[Data for locating visible targets]

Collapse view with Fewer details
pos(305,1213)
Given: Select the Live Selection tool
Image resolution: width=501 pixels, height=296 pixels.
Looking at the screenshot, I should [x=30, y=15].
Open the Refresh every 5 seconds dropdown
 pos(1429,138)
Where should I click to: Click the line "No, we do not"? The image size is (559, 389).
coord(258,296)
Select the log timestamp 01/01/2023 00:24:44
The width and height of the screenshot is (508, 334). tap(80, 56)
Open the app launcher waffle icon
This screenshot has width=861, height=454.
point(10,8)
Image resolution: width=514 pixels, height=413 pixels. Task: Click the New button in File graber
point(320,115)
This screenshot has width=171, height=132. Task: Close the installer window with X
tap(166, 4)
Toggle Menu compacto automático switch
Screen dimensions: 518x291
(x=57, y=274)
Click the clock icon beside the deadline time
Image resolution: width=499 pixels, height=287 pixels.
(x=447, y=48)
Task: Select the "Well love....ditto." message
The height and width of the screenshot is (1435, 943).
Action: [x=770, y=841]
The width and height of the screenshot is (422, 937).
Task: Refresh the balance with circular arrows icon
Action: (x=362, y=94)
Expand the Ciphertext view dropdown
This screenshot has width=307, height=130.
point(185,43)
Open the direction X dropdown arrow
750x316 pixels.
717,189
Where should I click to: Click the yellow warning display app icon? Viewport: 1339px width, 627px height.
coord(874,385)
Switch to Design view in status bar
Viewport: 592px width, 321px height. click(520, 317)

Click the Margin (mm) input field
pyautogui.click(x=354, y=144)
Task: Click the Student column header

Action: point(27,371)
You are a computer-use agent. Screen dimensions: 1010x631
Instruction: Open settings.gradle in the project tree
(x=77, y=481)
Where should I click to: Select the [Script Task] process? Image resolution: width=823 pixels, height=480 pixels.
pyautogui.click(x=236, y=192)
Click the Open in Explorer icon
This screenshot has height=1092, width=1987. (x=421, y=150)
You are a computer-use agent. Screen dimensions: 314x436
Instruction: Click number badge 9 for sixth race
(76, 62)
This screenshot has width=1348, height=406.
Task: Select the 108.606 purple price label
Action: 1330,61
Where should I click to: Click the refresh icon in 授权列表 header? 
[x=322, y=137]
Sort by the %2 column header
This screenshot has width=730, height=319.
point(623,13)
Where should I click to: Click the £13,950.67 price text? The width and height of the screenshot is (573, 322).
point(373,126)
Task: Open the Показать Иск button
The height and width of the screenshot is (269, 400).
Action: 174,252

### Exercise requirements
Pull out each line of the listing above that contains the string "pixels", treating uppercase and lowercase as different.

### Result below
Image resolution: width=501 pixels, height=296 pixels.
Image resolution: width=514 pixels, height=413 pixels. Task: Click the New button in File graber
Image resolution: width=499 pixels, height=287 pixels.
750x316 pixels.
Where should I click to: Select the [Script Task] process? Image resolution: width=823 pixels, height=480 pixels.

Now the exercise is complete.